しかも、私が住んでたところは、3万人くらいいるのに、病床が200弱くらいしかなくて、「え!?これ死んじゃう」って思った。
で、帰ってきて、「あ、ここならコロナにかかってもいい」と思ったんだよね それで、「あー自分日本人だな」とか、「これが自分の日本人としてのアイデンティティなんだな」って感じた。

コロナに関して、自分は日本にずっと住んでいるし、そんなふうに考えたことがなかったから面白いと思った。
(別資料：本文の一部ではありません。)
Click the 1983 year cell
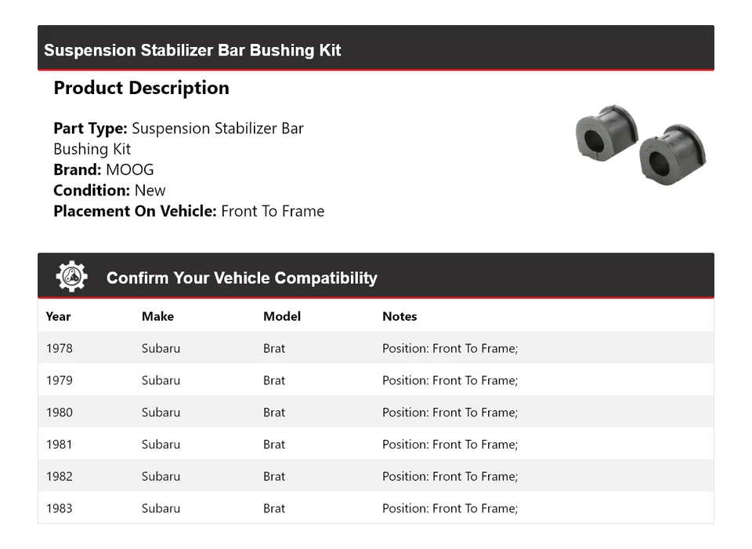The width and height of the screenshot is (752, 549). click(59, 508)
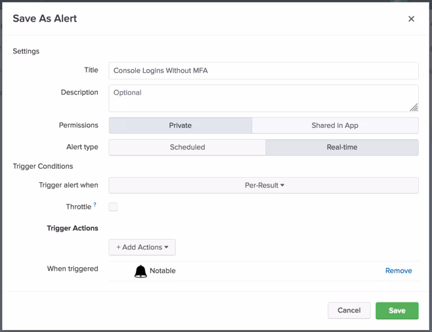
Task: Select Real-time alert type
Action: [x=341, y=147]
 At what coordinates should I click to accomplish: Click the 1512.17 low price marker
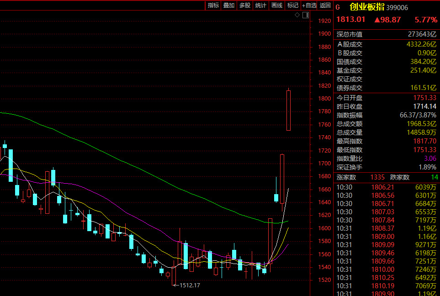[x=189, y=285]
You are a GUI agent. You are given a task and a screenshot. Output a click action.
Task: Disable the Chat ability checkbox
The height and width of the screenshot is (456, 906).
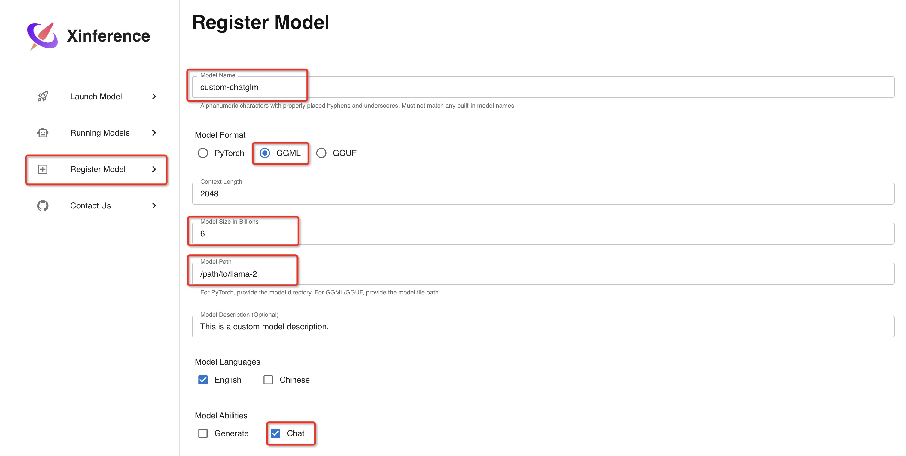pyautogui.click(x=275, y=433)
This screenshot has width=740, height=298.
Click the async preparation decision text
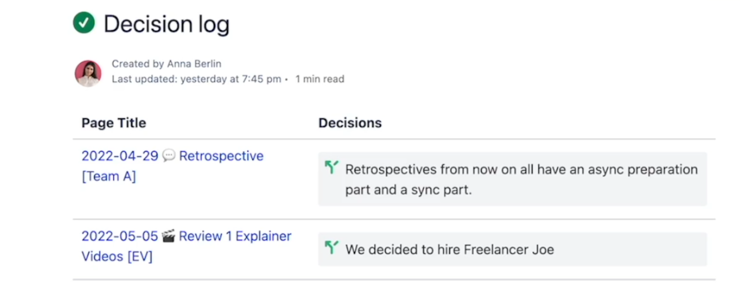coord(521,170)
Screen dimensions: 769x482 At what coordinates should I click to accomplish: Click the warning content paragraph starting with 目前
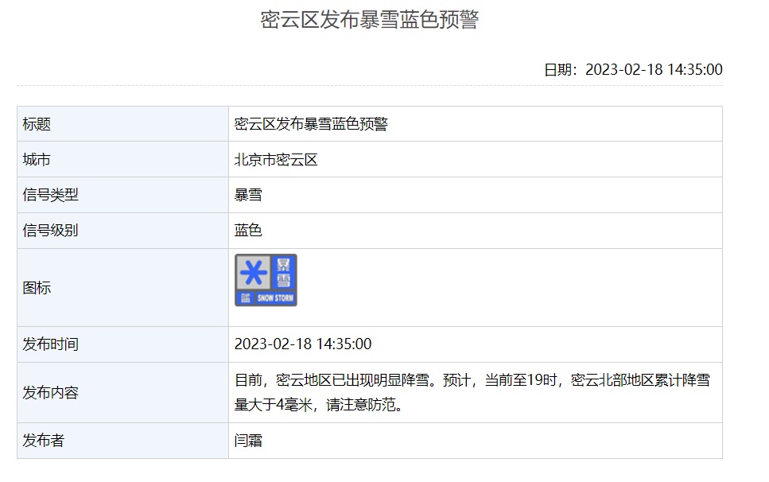click(x=472, y=393)
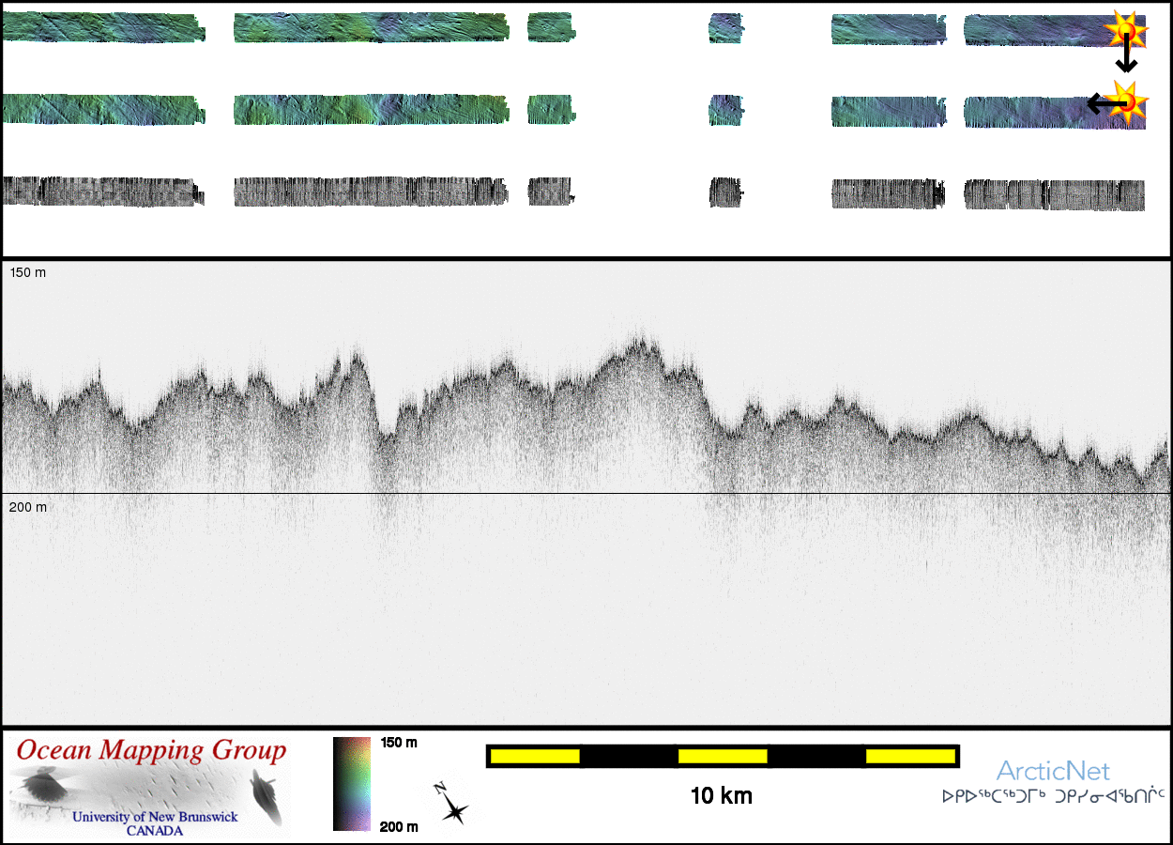Viewport: 1173px width, 845px height.
Task: Click the "200 m" depth line label in the profile
Action: tap(27, 507)
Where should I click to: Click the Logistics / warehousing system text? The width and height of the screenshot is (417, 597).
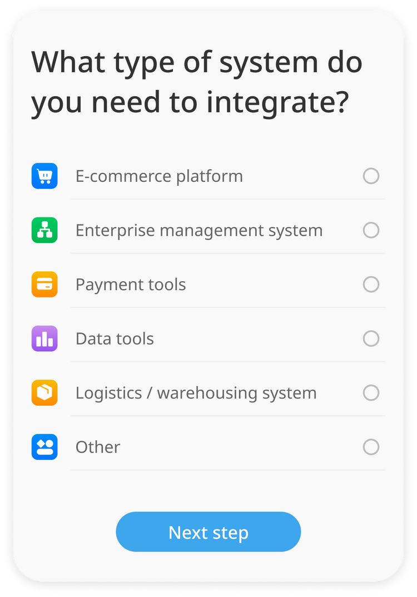click(196, 393)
確かにね、死にたくないもんね。
Q3.話は変わるけど、ルームメイトと暮らすことでの苦労した話(前編参照)を聞いたけど、そのことを日本で思い出したりする?
ひー
Voice Up JapanでLGBTQIA+の話をするときとかに、1番代表的に思っているのは彼女。
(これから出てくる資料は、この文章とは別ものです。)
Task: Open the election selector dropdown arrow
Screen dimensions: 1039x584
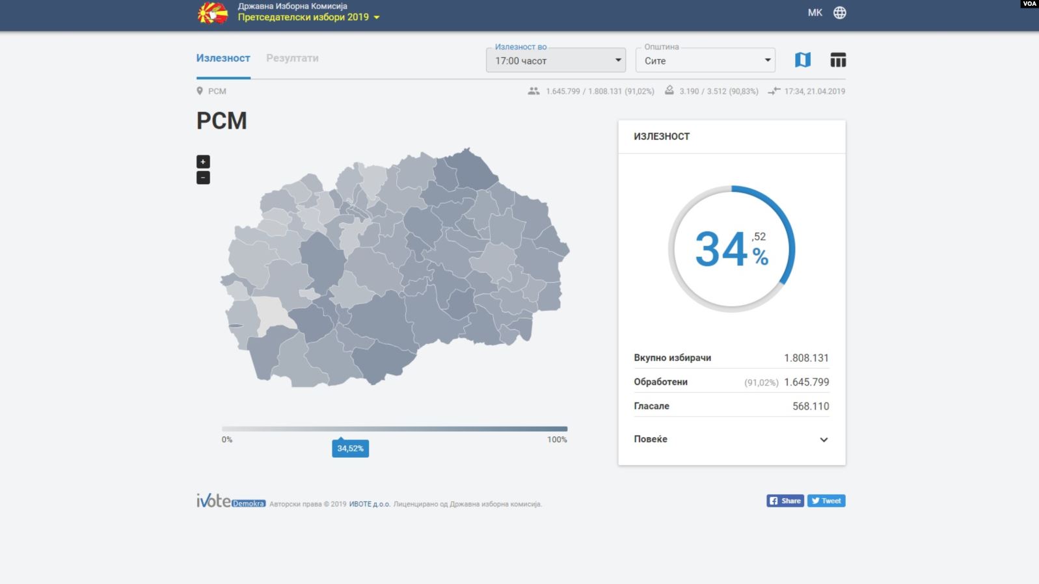Action: 377,18
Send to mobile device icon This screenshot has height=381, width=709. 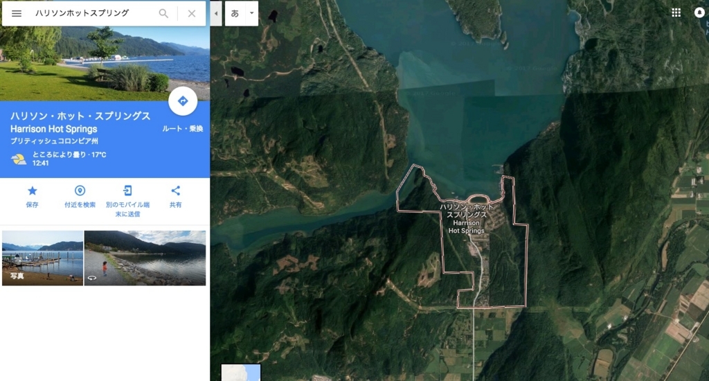tap(127, 191)
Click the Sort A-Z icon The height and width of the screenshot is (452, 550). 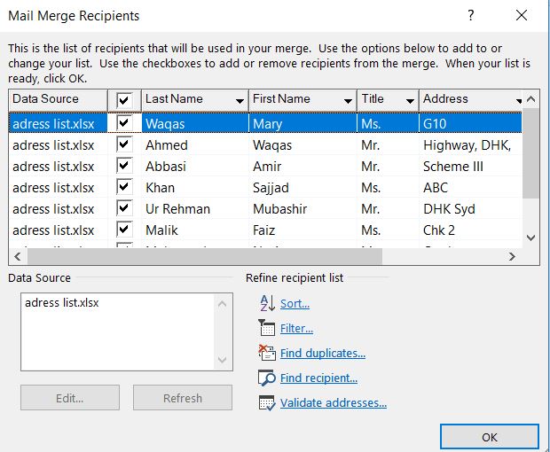point(267,304)
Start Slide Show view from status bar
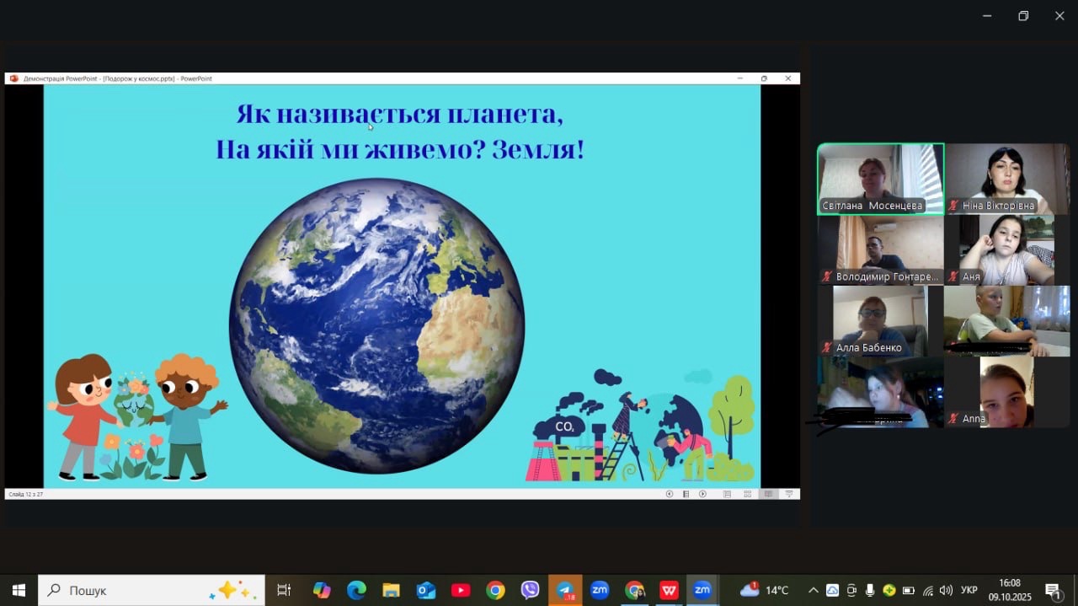This screenshot has width=1078, height=606. (789, 494)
彼女のことを考えながら、話してはいるかな。どういう表現をしたら彼女を傷つけず、かつ尊重できるか。
その「彼女」がいることで、LGBTQIA+との距離がぐっと近づくから、そういうときに考えるかな。
うん、そうだよね。実体験として経験してるかで、全然変わってくるよね。
ひー
うんうん。それはオンラインじゃできないことだと思う。
じゃあ、最後に3つの質問です!
まず1つめからなんだけど、、
今、アメリカに帰る準備を進めているんだよね?
ひー
そう!準備すすめてる!
うんうん。
Q4.コロナのこともいろいろあるけど、今の率直な気持ちを教えて!
ひー
まずは授業についていけるか不安ではある。もう英語どっか消えたから(爆笑)
ほんとどっか消えちゃって、喋れるかな~って(笑)
このまえ授業の履修を組むときに、アメリカの大学の先生と話したら、なんも出てこなくて困った。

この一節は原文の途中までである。